- DIRECTIVE: Recast the lines below as a numbered list, omitting blank lines and leaving out the pictures.

(Dataset records)
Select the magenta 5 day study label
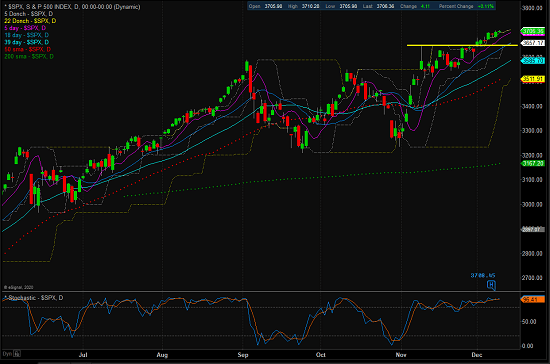 25,28
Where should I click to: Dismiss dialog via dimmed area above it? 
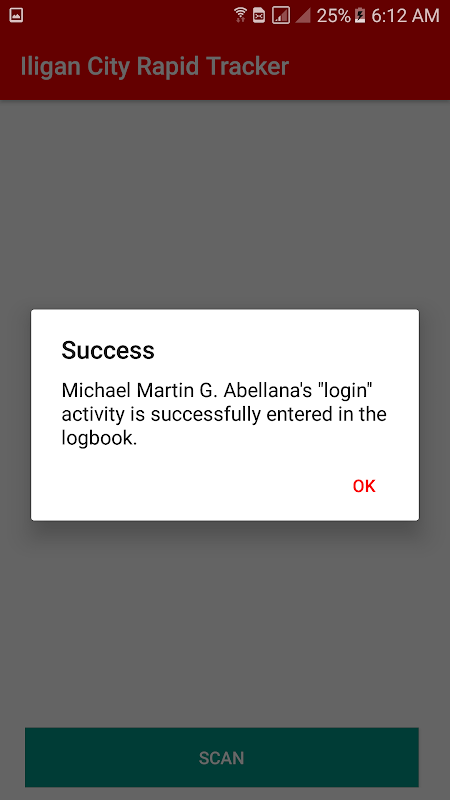coord(224,204)
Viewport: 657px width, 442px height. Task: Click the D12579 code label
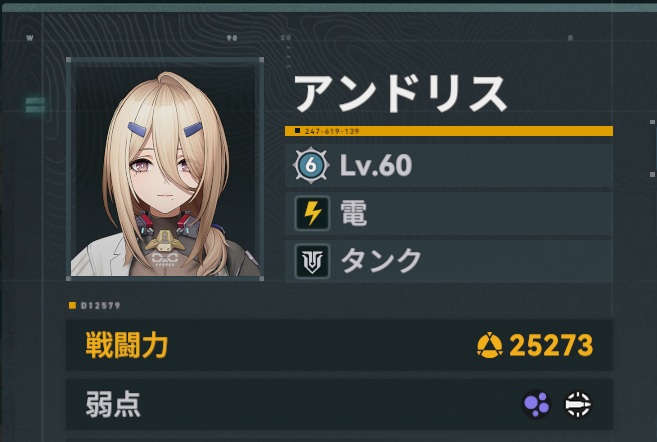pos(101,306)
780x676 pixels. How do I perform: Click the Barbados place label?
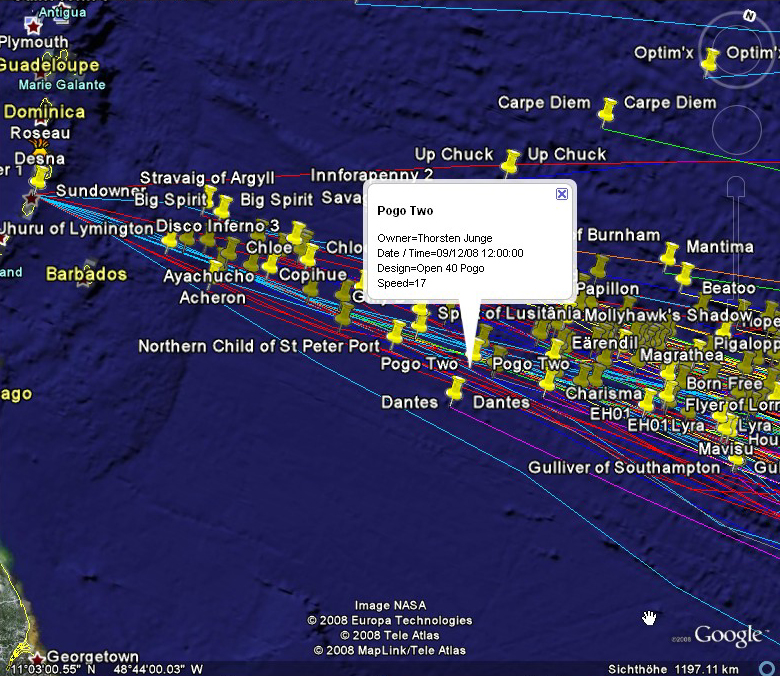87,274
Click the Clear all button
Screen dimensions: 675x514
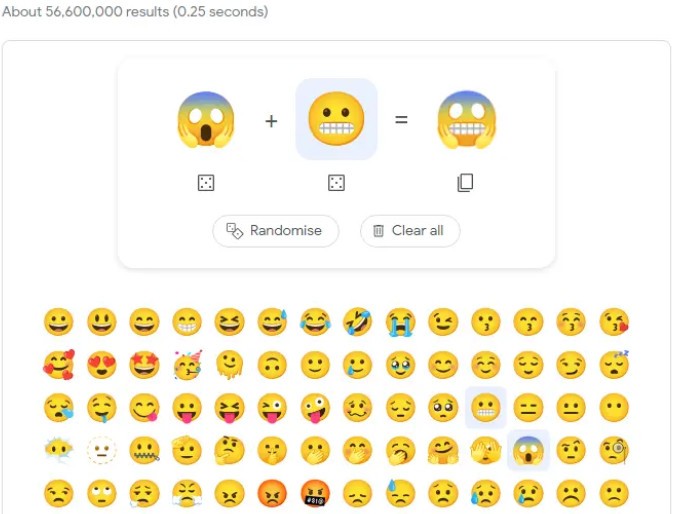tap(410, 231)
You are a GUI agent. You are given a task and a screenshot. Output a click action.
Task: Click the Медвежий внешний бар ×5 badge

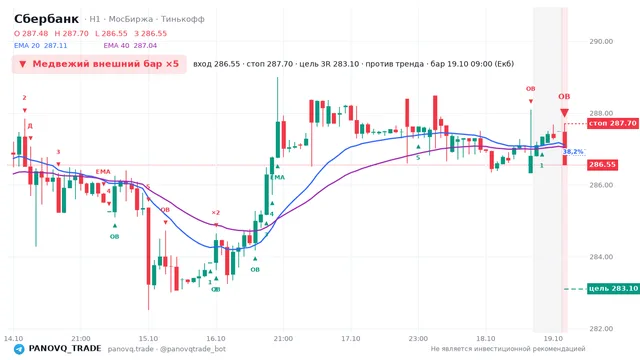coord(99,64)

- RESPONSE TO THIS EXERCISE:
1. Select the magenta 5 day study label
2.  25,28
3. Where should I click to: Dismiss dialog via dimmed area above it? 
4. coord(224,204)
5. Viewport: 657px width, 442px height. Task: Click the D12579 code label
6. pos(101,306)
7. 780x676 pixels. How do I perform: Click the Barbados place label?
8. 87,274
9. Click the Clear all button
10. Screen dimensions: 675x514
11. tap(410, 231)
12. You are a GUI agent. You are given a task and a screenshot. Output a click action.
13. Task: Click the Медвежий внешний бар ×5 badge
14. coord(99,64)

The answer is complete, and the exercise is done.